[Collected data]
———
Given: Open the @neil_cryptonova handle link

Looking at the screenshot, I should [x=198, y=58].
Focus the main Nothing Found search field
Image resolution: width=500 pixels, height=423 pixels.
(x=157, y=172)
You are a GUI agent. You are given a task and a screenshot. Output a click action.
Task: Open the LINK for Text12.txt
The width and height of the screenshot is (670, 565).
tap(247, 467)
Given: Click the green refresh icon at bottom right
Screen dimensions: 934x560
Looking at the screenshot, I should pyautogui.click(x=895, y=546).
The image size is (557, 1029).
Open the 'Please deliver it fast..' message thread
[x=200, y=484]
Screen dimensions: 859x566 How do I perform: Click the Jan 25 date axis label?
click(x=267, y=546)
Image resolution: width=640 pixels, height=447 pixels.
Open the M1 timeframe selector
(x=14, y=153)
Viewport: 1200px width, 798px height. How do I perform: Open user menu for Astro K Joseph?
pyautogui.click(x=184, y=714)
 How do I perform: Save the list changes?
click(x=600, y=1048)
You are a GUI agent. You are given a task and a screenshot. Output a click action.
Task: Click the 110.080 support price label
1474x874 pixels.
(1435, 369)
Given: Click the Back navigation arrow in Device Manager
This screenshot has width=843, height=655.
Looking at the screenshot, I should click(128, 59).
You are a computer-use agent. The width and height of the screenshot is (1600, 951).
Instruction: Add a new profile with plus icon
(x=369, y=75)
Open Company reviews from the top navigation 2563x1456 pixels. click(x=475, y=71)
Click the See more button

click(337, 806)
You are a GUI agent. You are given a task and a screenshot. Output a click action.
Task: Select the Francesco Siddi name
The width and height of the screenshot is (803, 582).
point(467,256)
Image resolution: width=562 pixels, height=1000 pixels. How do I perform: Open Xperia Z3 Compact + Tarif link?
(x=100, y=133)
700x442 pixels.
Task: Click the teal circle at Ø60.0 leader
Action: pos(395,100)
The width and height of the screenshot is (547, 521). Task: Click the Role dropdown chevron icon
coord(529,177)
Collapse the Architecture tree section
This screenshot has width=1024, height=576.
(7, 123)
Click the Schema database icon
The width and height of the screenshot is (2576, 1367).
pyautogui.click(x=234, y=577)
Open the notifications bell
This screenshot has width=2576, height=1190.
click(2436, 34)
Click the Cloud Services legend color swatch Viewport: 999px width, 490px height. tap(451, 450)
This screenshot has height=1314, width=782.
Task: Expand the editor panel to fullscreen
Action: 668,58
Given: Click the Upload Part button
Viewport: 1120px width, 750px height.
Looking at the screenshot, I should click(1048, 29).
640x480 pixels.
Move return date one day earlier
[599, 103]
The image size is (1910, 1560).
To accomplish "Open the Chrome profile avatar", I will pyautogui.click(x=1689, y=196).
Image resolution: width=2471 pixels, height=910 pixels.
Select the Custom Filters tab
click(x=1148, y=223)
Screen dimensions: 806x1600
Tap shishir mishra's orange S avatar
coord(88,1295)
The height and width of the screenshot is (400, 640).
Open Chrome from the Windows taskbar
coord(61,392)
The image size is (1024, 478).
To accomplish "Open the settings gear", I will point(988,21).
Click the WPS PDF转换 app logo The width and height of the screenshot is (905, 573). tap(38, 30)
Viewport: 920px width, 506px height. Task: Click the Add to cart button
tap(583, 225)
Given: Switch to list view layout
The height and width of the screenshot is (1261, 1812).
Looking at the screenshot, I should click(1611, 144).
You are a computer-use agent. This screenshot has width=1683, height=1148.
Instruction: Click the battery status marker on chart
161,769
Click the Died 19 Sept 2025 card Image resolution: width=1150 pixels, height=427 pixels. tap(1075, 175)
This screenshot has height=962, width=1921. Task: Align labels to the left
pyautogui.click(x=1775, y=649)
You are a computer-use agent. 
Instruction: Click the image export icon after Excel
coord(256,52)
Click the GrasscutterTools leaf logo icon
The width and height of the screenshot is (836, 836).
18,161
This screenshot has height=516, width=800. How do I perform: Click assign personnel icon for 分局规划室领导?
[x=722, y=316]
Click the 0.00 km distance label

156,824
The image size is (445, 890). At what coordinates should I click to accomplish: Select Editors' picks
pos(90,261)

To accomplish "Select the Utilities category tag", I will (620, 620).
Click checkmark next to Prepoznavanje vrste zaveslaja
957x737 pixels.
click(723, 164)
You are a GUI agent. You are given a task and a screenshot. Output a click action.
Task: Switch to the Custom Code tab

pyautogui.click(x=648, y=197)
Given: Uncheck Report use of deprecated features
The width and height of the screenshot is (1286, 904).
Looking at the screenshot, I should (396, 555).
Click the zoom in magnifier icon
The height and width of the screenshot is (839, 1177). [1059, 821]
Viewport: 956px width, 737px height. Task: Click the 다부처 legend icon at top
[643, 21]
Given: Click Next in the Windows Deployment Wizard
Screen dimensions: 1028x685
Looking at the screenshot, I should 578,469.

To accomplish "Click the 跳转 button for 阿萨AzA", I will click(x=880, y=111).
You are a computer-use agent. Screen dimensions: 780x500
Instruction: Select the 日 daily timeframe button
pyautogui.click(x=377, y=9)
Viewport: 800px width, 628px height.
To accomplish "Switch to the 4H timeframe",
———
Required action
Starting with the first entry and ending with the last, give all of them again unchanged.

Result for this exercise
Given: Open the @neil_cryptonova handle link

Looking at the screenshot, I should [x=198, y=58].
Focus the main Nothing Found search field
Image resolution: width=500 pixels, height=423 pixels.
(x=157, y=172)
You are a GUI agent. You are given a task and a screenshot. Output a click action.
Task: Open the LINK for Text12.txt
The width and height of the screenshot is (670, 565).
tap(247, 467)
Given: Click the green refresh icon at bottom right
Screen dimensions: 934x560
Looking at the screenshot, I should pyautogui.click(x=895, y=546).
The image size is (557, 1029).
Open the 'Please deliver it fast..' message thread
[x=200, y=484]
Screen dimensions: 859x566 How do I perform: Click the Jan 25 date axis label?
click(x=267, y=546)
Image resolution: width=640 pixels, height=447 pixels.
Open the M1 timeframe selector
(x=14, y=153)
Viewport: 1200px width, 798px height. How do I perform: Open user menu for Astro K Joseph?
pyautogui.click(x=184, y=714)
 How do I perform: Save the list changes?
click(x=600, y=1048)
You are a GUI agent. You are given a task and a screenshot. Output a click action.
Task: Click the 110.080 support price label
1474x874 pixels.
(1435, 369)
Given: Click the Back navigation arrow in Device Manager
This screenshot has width=843, height=655.
Looking at the screenshot, I should click(128, 59).
You are a computer-use agent. The width and height of the screenshot is (1600, 951).
Instruction: Add a new profile with plus icon
(x=369, y=75)
Open Company reviews from the top navigation 2563x1456 pixels. click(x=475, y=71)
Click the See more button

click(337, 806)
You are a GUI agent. You are given a task and a screenshot. Output a click action.
Task: Select the Francesco Siddi name
The width and height of the screenshot is (803, 582).
point(467,256)
Image resolution: width=562 pixels, height=1000 pixels. How do I perform: Open Xperia Z3 Compact + Tarif link?
(x=100, y=133)
700x442 pixels.
Task: Click the teal circle at Ø60.0 leader
Action: pos(395,100)
The width and height of the screenshot is (547, 521). Task: Click the Role dropdown chevron icon
coord(529,177)
Collapse the Architecture tree section
This screenshot has width=1024, height=576.
(7, 123)
Click the Schema database icon
The width and height of the screenshot is (2576, 1367).
pyautogui.click(x=234, y=577)
Open the notifications bell
This screenshot has width=2576, height=1190.
click(2436, 34)
Click the Cloud Services legend color swatch Viewport: 999px width, 490px height. tap(451, 450)
This screenshot has height=1314, width=782.
Task: Expand the editor panel to fullscreen
Action: 668,58
Given: Click the Upload Part button
Viewport: 1120px width, 750px height.
Looking at the screenshot, I should click(1048, 29).
640x480 pixels.
Move return date one day earlier
[599, 103]
The image size is (1910, 1560).
To accomplish "Open the Chrome profile avatar", I will pyautogui.click(x=1689, y=196).
Image resolution: width=2471 pixels, height=910 pixels.
Select the Custom Filters tab
click(x=1148, y=223)
Screen dimensions: 806x1600
Tap shishir mishra's orange S avatar
coord(88,1295)
The height and width of the screenshot is (400, 640).
Open Chrome from the Windows taskbar
coord(61,392)
The image size is (1024, 478).
To accomplish "Open the settings gear", I will point(988,21).
Click the WPS PDF转换 app logo The width and height of the screenshot is (905, 573). tap(38, 30)
Viewport: 920px width, 506px height. Task: Click the Add to cart button
tap(583, 225)
Given: Switch to list view layout
The height and width of the screenshot is (1261, 1812).
Looking at the screenshot, I should click(1611, 144).
You are a computer-use agent. This screenshot has width=1683, height=1148.
Instruction: Click the battery status marker on chart
161,769
Click the Died 19 Sept 2025 card Image resolution: width=1150 pixels, height=427 pixels. tap(1075, 175)
This screenshot has height=962, width=1921. Task: Align labels to the left
pyautogui.click(x=1775, y=649)
You are a computer-use agent. 
Instruction: Click the image export icon after Excel
coord(256,52)
Click the GrasscutterTools leaf logo icon
The width and height of the screenshot is (836, 836).
18,161
This screenshot has height=516, width=800. How do I perform: Click assign personnel icon for 分局规划室领导?
[x=722, y=316]
Click the 0.00 km distance label

156,824
The image size is (445, 890). At what coordinates should I click to accomplish: Select Editors' picks
pos(90,261)

To accomplish "Select the Utilities category tag", I will (620, 620).
Click checkmark next to Prepoznavanje vrste zaveslaja
957x737 pixels.
click(723, 164)
You are a GUI agent. You are given a task and a screenshot. Output a click action.
Task: Switch to the Custom Code tab

pyautogui.click(x=648, y=197)
Given: Uncheck Report use of deprecated features
The width and height of the screenshot is (1286, 904).
Looking at the screenshot, I should (396, 555).
Click the zoom in magnifier icon
The height and width of the screenshot is (839, 1177). [1059, 821]
Viewport: 956px width, 737px height. Task: Click the 다부처 legend icon at top
[643, 21]
Given: Click Next in the Windows Deployment Wizard
Screen dimensions: 1028x685
Looking at the screenshot, I should 578,469.

To accomplish "Click the 跳转 button for 阿萨AzA", I will click(x=880, y=111).
You are a computer-use agent. Screen dimensions: 780x500
Instruction: Select the 日 daily timeframe button
pyautogui.click(x=377, y=9)
Viewport: 800px width, 628px height.
To accomplish "Switch to the 4H timeframe",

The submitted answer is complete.